**What the exercise asks**
In the data, find the word "agent" and copy out every line that has it.

**Task inputs**
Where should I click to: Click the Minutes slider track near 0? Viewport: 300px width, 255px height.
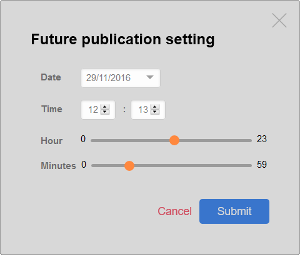(x=95, y=166)
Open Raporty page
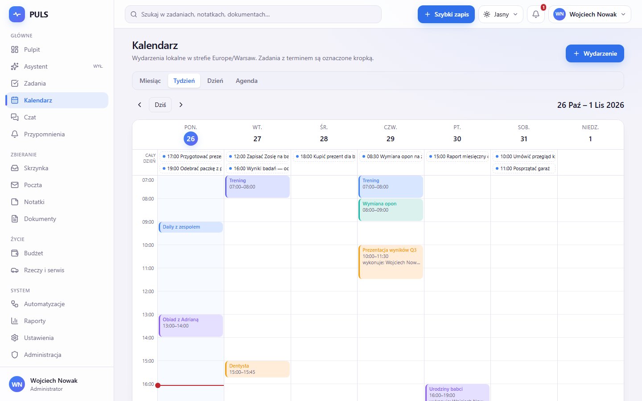This screenshot has height=401, width=642. [x=57, y=321]
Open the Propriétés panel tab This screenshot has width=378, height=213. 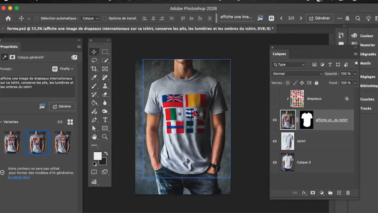(9, 47)
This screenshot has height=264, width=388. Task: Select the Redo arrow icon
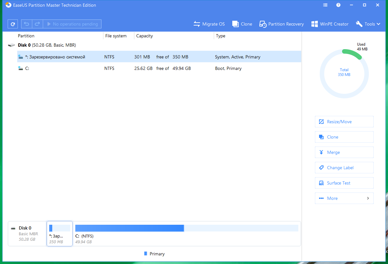37,24
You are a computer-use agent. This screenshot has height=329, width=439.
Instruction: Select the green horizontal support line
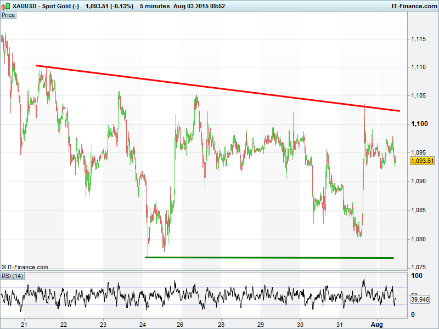(269, 257)
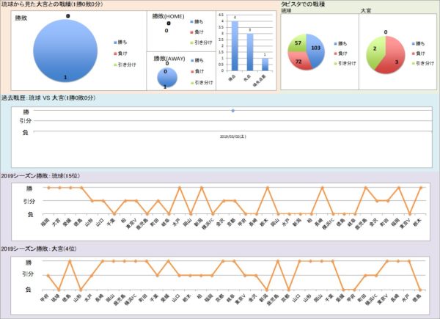Select the 2019/03/02(土) date axis label

tap(232, 135)
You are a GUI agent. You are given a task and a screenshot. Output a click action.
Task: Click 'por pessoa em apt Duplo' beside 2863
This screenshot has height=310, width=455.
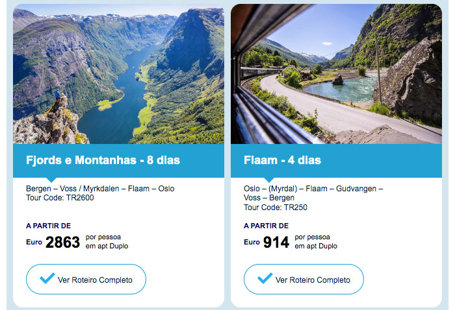coord(107,241)
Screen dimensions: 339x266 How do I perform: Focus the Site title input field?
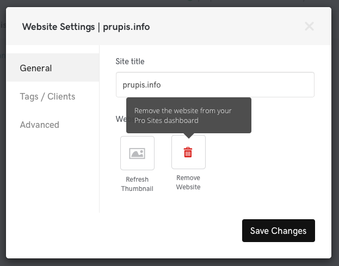tap(215, 85)
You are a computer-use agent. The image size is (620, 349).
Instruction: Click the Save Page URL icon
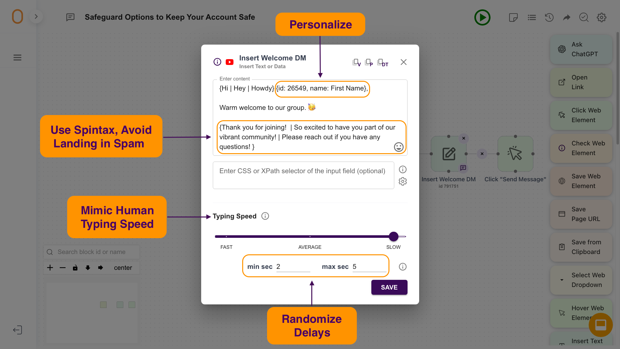pos(562,214)
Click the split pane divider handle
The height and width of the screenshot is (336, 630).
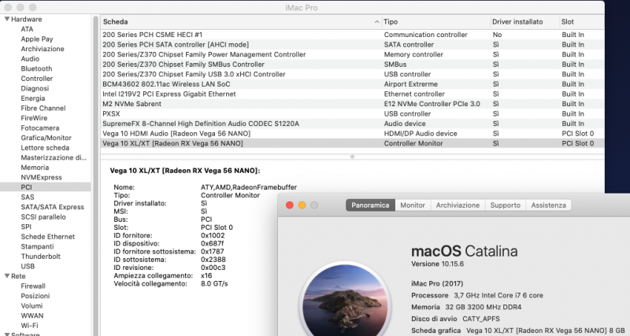pyautogui.click(x=352, y=157)
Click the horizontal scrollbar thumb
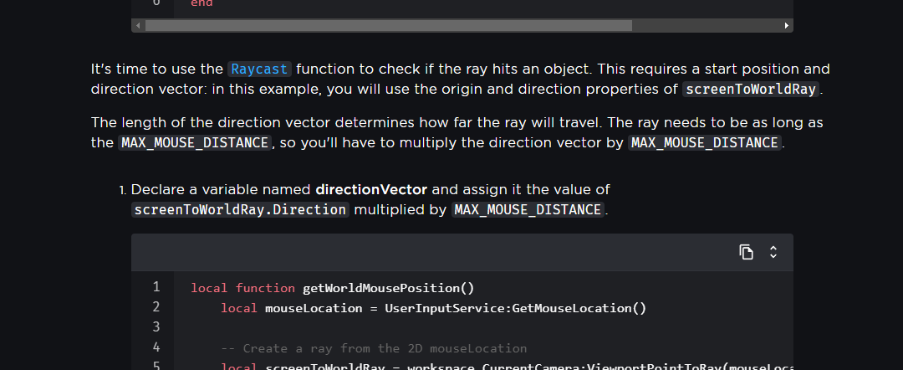This screenshot has width=903, height=370. tap(388, 26)
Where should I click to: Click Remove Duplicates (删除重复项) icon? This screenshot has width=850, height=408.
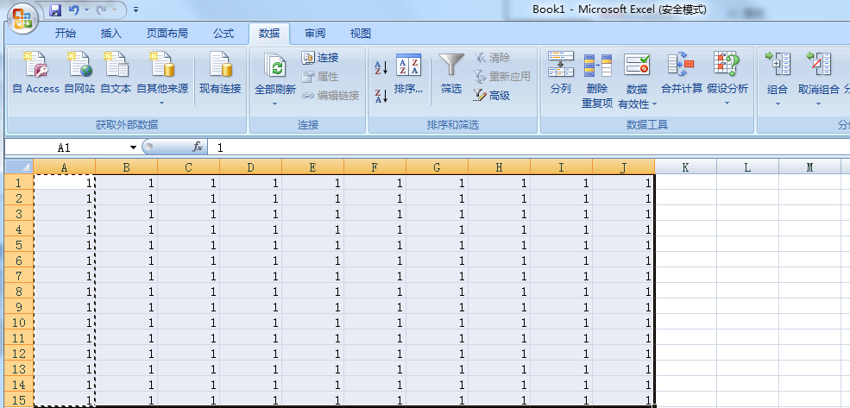coord(597,66)
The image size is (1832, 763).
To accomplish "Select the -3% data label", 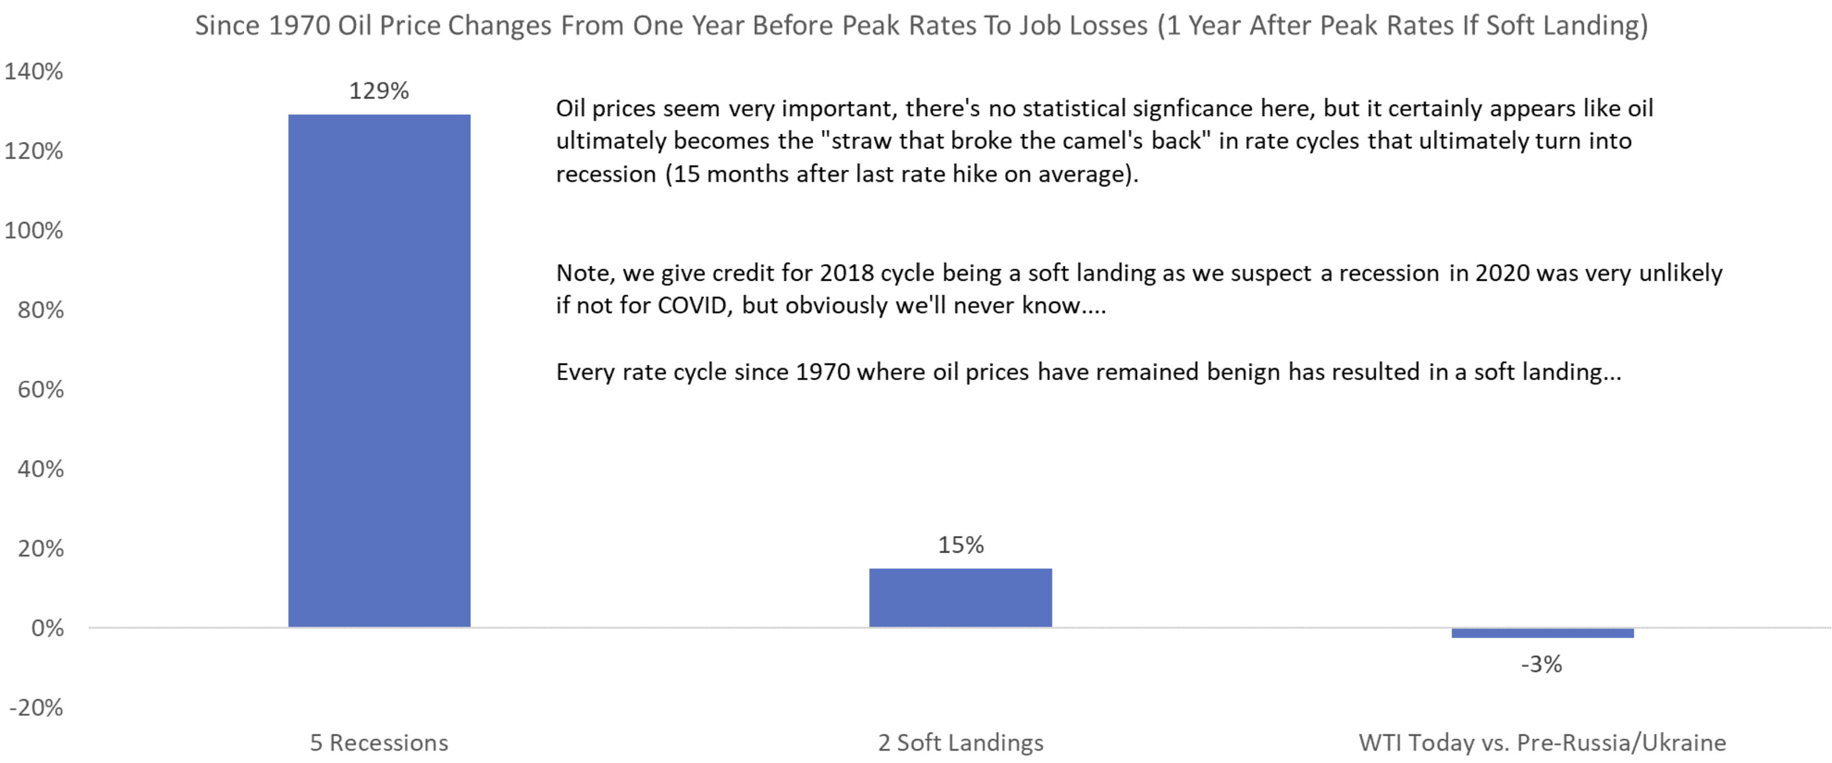I will tap(1541, 664).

**The answer**
You are a computer-use agent. This screenshot has height=329, width=439.
You are a GUI agent. You are given a task and a screenshot. Output a click action.
You are a computer-use agent. The image size is (620, 349).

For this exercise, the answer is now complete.